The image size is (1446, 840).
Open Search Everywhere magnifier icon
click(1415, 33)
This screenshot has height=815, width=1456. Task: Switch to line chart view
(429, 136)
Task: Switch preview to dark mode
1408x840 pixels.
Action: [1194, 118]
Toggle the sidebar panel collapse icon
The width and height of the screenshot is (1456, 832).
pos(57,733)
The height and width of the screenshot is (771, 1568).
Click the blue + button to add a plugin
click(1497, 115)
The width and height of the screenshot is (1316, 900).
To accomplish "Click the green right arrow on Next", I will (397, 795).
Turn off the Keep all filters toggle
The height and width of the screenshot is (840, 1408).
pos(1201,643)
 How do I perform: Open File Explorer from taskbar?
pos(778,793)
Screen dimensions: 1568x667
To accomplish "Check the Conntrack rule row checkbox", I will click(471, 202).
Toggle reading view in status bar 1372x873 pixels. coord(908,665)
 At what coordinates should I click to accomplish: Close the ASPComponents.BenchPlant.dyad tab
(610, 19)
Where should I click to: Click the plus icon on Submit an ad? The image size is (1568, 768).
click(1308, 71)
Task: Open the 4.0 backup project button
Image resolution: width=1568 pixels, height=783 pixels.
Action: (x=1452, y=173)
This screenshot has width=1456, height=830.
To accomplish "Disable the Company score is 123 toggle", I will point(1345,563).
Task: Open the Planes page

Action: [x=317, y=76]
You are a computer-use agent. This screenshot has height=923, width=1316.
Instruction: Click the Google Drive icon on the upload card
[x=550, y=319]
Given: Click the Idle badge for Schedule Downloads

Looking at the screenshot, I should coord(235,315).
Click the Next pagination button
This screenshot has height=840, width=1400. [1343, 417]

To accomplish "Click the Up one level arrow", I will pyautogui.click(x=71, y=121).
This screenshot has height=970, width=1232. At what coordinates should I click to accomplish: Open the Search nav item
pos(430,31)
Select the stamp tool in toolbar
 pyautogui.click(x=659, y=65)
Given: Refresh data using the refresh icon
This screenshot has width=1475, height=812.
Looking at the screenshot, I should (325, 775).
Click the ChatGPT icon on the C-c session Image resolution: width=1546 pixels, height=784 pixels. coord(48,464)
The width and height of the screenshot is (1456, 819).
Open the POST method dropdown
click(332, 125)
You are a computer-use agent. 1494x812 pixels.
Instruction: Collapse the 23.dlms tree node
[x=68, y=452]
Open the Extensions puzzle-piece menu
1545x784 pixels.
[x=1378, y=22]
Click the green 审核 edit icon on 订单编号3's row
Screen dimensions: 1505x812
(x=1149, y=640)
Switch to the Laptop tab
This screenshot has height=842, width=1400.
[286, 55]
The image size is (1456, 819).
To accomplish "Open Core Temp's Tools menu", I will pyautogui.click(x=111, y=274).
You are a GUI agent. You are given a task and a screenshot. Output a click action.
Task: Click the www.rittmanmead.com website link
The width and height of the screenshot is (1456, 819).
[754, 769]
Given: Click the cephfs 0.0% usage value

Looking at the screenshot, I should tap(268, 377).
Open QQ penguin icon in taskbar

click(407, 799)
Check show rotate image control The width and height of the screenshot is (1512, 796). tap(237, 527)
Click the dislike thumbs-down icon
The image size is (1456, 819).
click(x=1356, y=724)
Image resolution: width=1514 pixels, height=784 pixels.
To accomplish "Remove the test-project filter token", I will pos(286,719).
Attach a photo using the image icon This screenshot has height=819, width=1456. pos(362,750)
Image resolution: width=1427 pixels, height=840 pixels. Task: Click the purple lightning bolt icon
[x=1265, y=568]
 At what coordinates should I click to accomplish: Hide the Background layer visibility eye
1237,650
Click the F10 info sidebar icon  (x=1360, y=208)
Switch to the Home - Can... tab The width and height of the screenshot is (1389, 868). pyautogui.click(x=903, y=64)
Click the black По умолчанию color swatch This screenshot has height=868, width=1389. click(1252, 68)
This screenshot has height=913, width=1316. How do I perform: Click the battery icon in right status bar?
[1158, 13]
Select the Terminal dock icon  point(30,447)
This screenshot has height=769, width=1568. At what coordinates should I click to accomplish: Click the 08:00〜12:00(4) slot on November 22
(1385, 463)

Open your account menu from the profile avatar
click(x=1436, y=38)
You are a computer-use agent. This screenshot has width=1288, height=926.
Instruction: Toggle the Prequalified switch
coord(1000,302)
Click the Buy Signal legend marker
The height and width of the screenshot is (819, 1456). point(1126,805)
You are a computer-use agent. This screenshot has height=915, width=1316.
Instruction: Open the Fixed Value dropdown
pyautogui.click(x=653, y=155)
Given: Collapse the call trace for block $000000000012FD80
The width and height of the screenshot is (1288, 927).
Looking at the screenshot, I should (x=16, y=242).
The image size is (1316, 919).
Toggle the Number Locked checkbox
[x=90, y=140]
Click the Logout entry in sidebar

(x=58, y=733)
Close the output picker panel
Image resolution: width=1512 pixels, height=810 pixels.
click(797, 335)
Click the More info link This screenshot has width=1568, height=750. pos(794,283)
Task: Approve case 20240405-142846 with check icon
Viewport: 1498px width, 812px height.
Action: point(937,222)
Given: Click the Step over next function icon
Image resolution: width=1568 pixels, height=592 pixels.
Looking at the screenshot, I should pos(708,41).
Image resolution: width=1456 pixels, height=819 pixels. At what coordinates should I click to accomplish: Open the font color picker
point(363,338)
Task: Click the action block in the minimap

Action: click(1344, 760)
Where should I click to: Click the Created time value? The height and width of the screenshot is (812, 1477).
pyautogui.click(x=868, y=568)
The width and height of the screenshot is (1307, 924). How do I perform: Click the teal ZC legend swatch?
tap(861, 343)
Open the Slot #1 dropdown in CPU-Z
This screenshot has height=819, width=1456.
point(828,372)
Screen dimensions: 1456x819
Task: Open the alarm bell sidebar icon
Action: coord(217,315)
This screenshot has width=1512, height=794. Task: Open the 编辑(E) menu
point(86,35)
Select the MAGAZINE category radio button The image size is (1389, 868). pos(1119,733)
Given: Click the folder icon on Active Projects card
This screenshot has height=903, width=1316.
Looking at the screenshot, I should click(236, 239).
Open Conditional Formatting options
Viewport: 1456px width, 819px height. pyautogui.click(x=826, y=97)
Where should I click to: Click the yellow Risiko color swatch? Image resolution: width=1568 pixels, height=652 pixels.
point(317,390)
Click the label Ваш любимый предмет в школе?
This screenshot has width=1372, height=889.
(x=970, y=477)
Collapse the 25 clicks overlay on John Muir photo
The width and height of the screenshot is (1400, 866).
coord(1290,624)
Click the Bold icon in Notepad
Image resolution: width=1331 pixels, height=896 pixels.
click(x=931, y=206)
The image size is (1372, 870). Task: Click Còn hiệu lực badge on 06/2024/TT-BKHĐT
□ □ □ □ □ □ □
* What the task requires:
Return the records exactly, character for character.

* Task answer:
The image size is (1446, 840).
Open Search Everywhere magnifier icon
click(1415, 33)
This screenshot has height=815, width=1456. Task: Switch to line chart view
(429, 136)
Task: Switch preview to dark mode
1408x840 pixels.
Action: [1194, 118]
Toggle the sidebar panel collapse icon
The width and height of the screenshot is (1456, 832).
pos(57,733)
The height and width of the screenshot is (771, 1568).
Click the blue + button to add a plugin
click(1497, 115)
The width and height of the screenshot is (1316, 900).
To accomplish "Click the green right arrow on Next", I will (397, 795).
Turn off the Keep all filters toggle
The height and width of the screenshot is (840, 1408).
pos(1201,643)
 How do I perform: Open File Explorer from taskbar?
pos(778,793)
Screen dimensions: 1568x667
To accomplish "Check the Conntrack rule row checkbox", I will click(471, 202).
Toggle reading view in status bar 1372x873 pixels. coord(908,665)
 At what coordinates should I click to accomplish: Close the ASPComponents.BenchPlant.dyad tab
(610, 19)
Where should I click to: Click the plus icon on Submit an ad? The image size is (1568, 768).
click(1308, 71)
Task: Open the 4.0 backup project button
Image resolution: width=1568 pixels, height=783 pixels.
Action: (x=1452, y=173)
This screenshot has width=1456, height=830.
To accomplish "Disable the Company score is 123 toggle", I will point(1345,563).
Task: Open the Planes page

Action: [x=317, y=76]
You are a computer-use agent. This screenshot has height=923, width=1316.
Instruction: Click the Google Drive icon on the upload card
[x=550, y=319]
Given: Click the Idle badge for Schedule Downloads

Looking at the screenshot, I should coord(235,315).
Click the Next pagination button
This screenshot has height=840, width=1400. [1343, 417]

To accomplish "Click the Up one level arrow", I will pyautogui.click(x=71, y=121).
This screenshot has height=970, width=1232. At what coordinates should I click to accomplish: Open the Search nav item
pos(430,31)
Select the stamp tool in toolbar
 pyautogui.click(x=659, y=65)
Given: Refresh data using the refresh icon
This screenshot has width=1475, height=812.
Looking at the screenshot, I should (325, 775).
Click the ChatGPT icon on the C-c session Image resolution: width=1546 pixels, height=784 pixels. coord(48,464)
The width and height of the screenshot is (1456, 819).
Open the POST method dropdown
click(332, 125)
You are a computer-use agent. 1494x812 pixels.
Instruction: Collapse the 23.dlms tree node
[x=68, y=452]
Open the Extensions puzzle-piece menu
1545x784 pixels.
[x=1378, y=22]
Click the green 审核 edit icon on 订单编号3's row
Screen dimensions: 1505x812
(x=1149, y=640)
Switch to the Laptop tab
This screenshot has height=842, width=1400.
[286, 55]
The image size is (1456, 819).
To accomplish "Open Core Temp's Tools menu", I will pyautogui.click(x=111, y=274).
You are a GUI agent. You are given a task and a screenshot. Output a click action.
Task: Click the www.rittmanmead.com website link
The width and height of the screenshot is (1456, 819).
[754, 769]
Given: Click the cephfs 0.0% usage value

Looking at the screenshot, I should tap(268, 377).
Open QQ penguin icon in taskbar

click(407, 799)
Check show rotate image control The width and height of the screenshot is (1512, 796). tap(237, 527)
Click the dislike thumbs-down icon
The image size is (1456, 819).
click(x=1356, y=724)
Image resolution: width=1514 pixels, height=784 pixels.
To accomplish "Remove the test-project filter token", I will pos(286,719).
Attach a photo using the image icon This screenshot has height=819, width=1456. pos(362,750)
Image resolution: width=1427 pixels, height=840 pixels. Task: Click the purple lightning bolt icon
[x=1265, y=568]
 At what coordinates should I click to accomplish: Hide the Background layer visibility eye
1237,650
Click the F10 info sidebar icon  (x=1360, y=208)
Switch to the Home - Can... tab The width and height of the screenshot is (1389, 868). pyautogui.click(x=903, y=64)
Click the black По умолчанию color swatch This screenshot has height=868, width=1389. click(1252, 68)
This screenshot has height=913, width=1316. How do I perform: Click the battery icon in right status bar?
[1158, 13]
Select the Terminal dock icon  point(30,447)
This screenshot has height=769, width=1568. At what coordinates should I click to accomplish: Click the 08:00〜12:00(4) slot on November 22
(1385, 463)

Open your account menu from the profile avatar
click(x=1436, y=38)
You are a computer-use agent. This screenshot has width=1288, height=926.
Instruction: Toggle the Prequalified switch
coord(1000,302)
Click the Buy Signal legend marker
The height and width of the screenshot is (819, 1456). point(1126,805)
You are a computer-use agent. This screenshot has height=915, width=1316.
Instruction: Open the Fixed Value dropdown
pyautogui.click(x=653, y=155)
Given: Collapse the call trace for block $000000000012FD80
The width and height of the screenshot is (1288, 927).
Looking at the screenshot, I should (x=16, y=242).
The image size is (1316, 919).
Toggle the Number Locked checkbox
[x=90, y=140]
Click the Logout entry in sidebar

(x=58, y=733)
Close the output picker panel
Image resolution: width=1512 pixels, height=810 pixels.
click(797, 335)
Click the More info link This screenshot has width=1568, height=750. pos(794,283)
Task: Approve case 20240405-142846 with check icon
Viewport: 1498px width, 812px height.
Action: point(937,222)
Given: Click the Step over next function icon
Image resolution: width=1568 pixels, height=592 pixels.
Looking at the screenshot, I should pos(708,41).
Image resolution: width=1456 pixels, height=819 pixels. At what coordinates should I click to accomplish: Open the font color picker
point(363,338)
Task: Click the action block in the minimap

Action: click(1344, 760)
Where should I click to: Click the Created time value? The height and width of the screenshot is (812, 1477).
pyautogui.click(x=868, y=568)
The width and height of the screenshot is (1307, 924). How do I perform: Click the teal ZC legend swatch?
tap(861, 343)
Open the Slot #1 dropdown in CPU-Z
This screenshot has height=819, width=1456.
point(828,372)
Screen dimensions: 1456x819
Task: Open the alarm bell sidebar icon
Action: coord(217,315)
This screenshot has width=1512, height=794. Task: Open the 编辑(E) menu
point(86,35)
Select the MAGAZINE category radio button The image size is (1389, 868). pos(1119,733)
Given: Click the folder icon on Active Projects card
This screenshot has height=903, width=1316.
Looking at the screenshot, I should click(236, 239).
Open Conditional Formatting options
Viewport: 1456px width, 819px height. pyautogui.click(x=826, y=97)
Where should I click to: Click the yellow Risiko color swatch? Image resolution: width=1568 pixels, height=652 pixels.
point(317,390)
Click the label Ваш любимый предмет в школе?
This screenshot has width=1372, height=889.
(x=970, y=477)
Collapse the 25 clicks overlay on John Muir photo
The width and height of the screenshot is (1400, 866).
coord(1290,624)
Click the Bold icon in Notepad
Image resolution: width=1331 pixels, height=896 pixels.
click(x=931, y=206)
The image size is (1372, 870). Task: Click Còn hiệu lực badge on 06/2024/TT-BKHĐT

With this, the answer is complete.